‘Morag’ had a long history of mental health problems, including alcohol difficulties, self-harming and depression. She’d been diagnosed with a personality disorder in the past and hated this diagnosis. She was wary of psychiatrists and didn’t know if she really wanted to change her drinking, feeling it was under control. She was troubled by the depressive symptoms though and problems with relationships.
She self-referred to MHCC, but wasn’t sure we could help her. She reluctantly accepted a one-off assessment by one of the professionals, particularly focussed on assessing her risks. It was agreed her initial pathway would be a period of support work with an ELE only, as long as risks didn’t increase to make this unsafe. A combination of email support and face-to-face support meetings fortnightly, for 10 appointments, was agreed. The aim was to support Morag in reflecting on her problems, helping her feel understood and validated, and supporting her to consider what she might want in an ongoing care pathway with MHCC.
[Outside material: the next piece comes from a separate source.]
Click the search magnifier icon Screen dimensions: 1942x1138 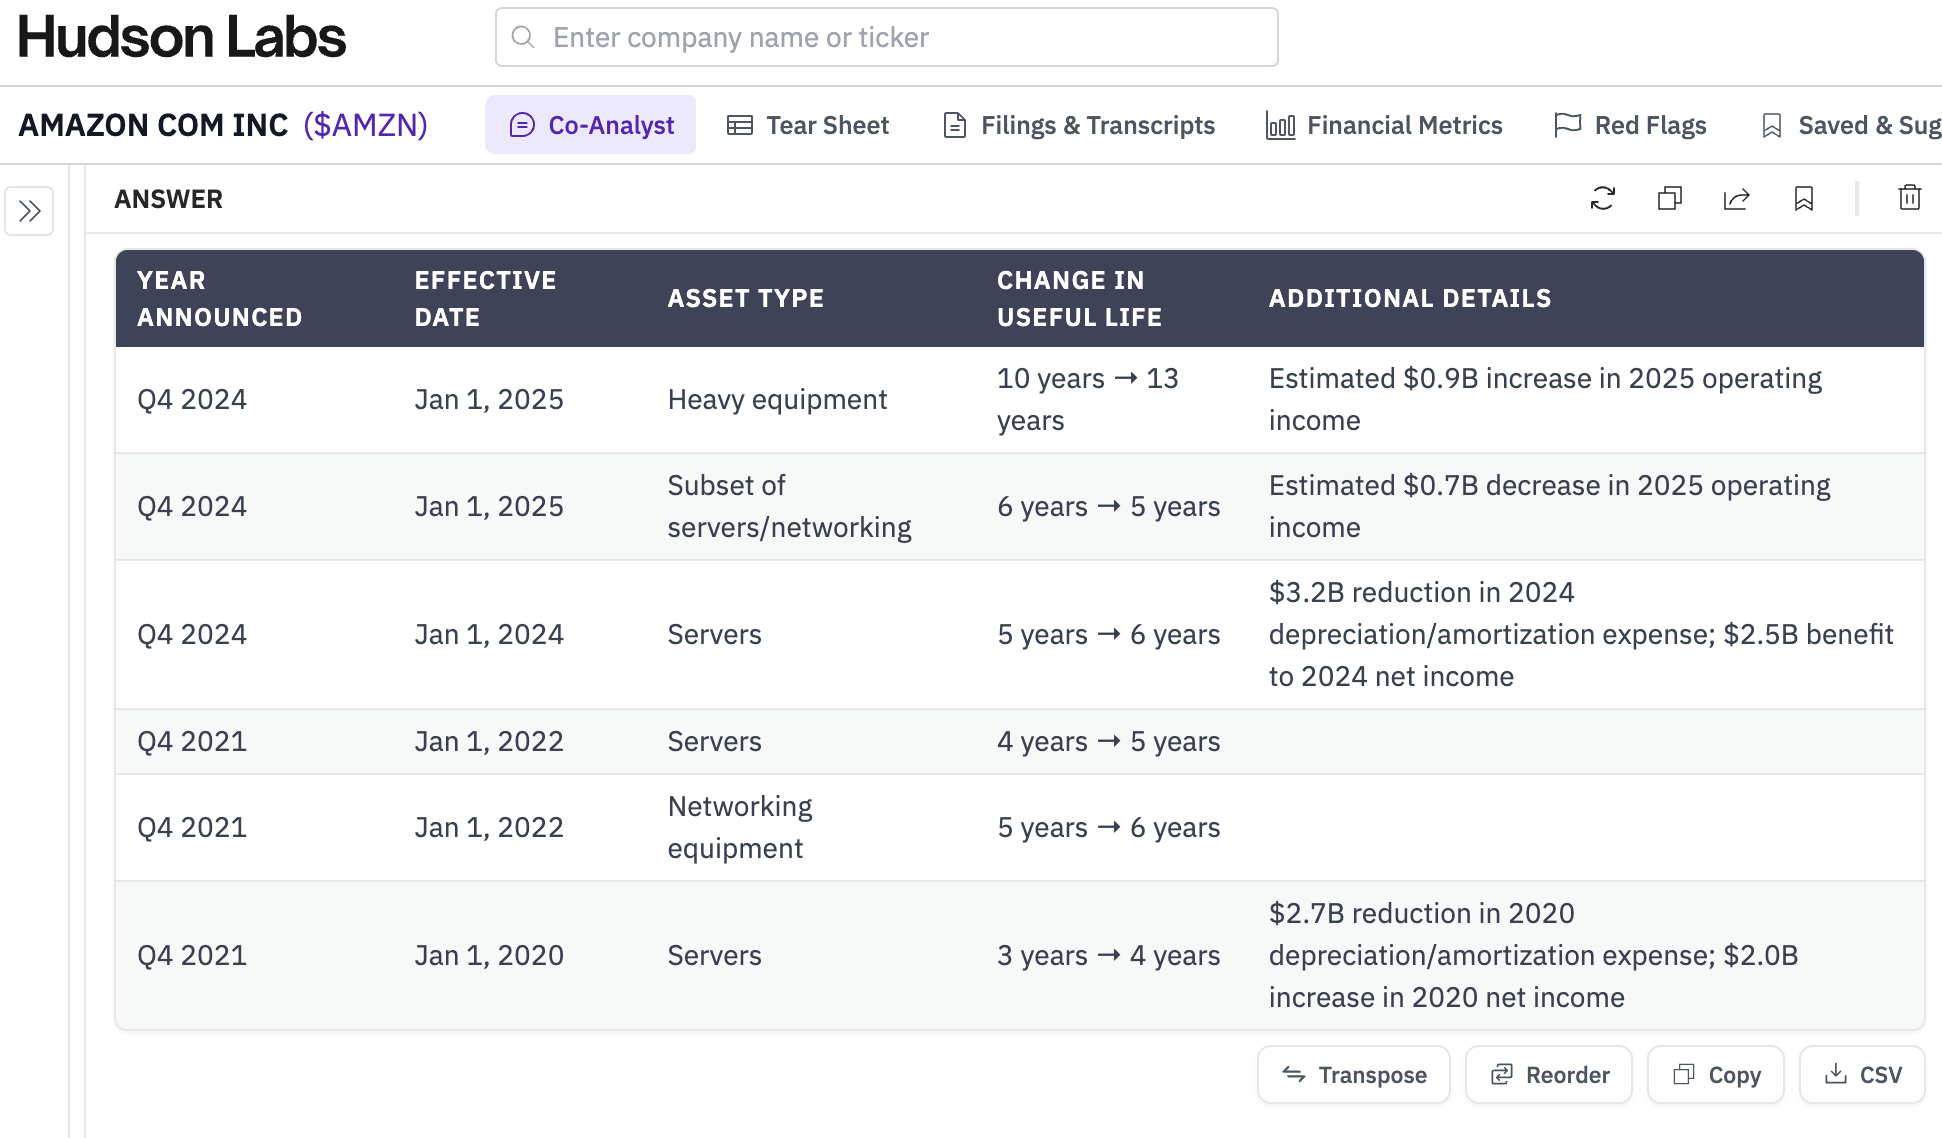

Morag’s pathway could develop in a number of ways. If she is motivated and feels able, she may need long-term therapy of 40 sessions or more. The risks of self-harm and alcohol misuse would need to be reviewed and managed alongside this. We may recommend further engagement with NHS addiction services if this becomes the central problem or we may recommend a creative therapy as an alternative means to talking therapy if she finds a talking focus too difficult to engage in. The support work may continue alongside any of the above or may stop after the initial work.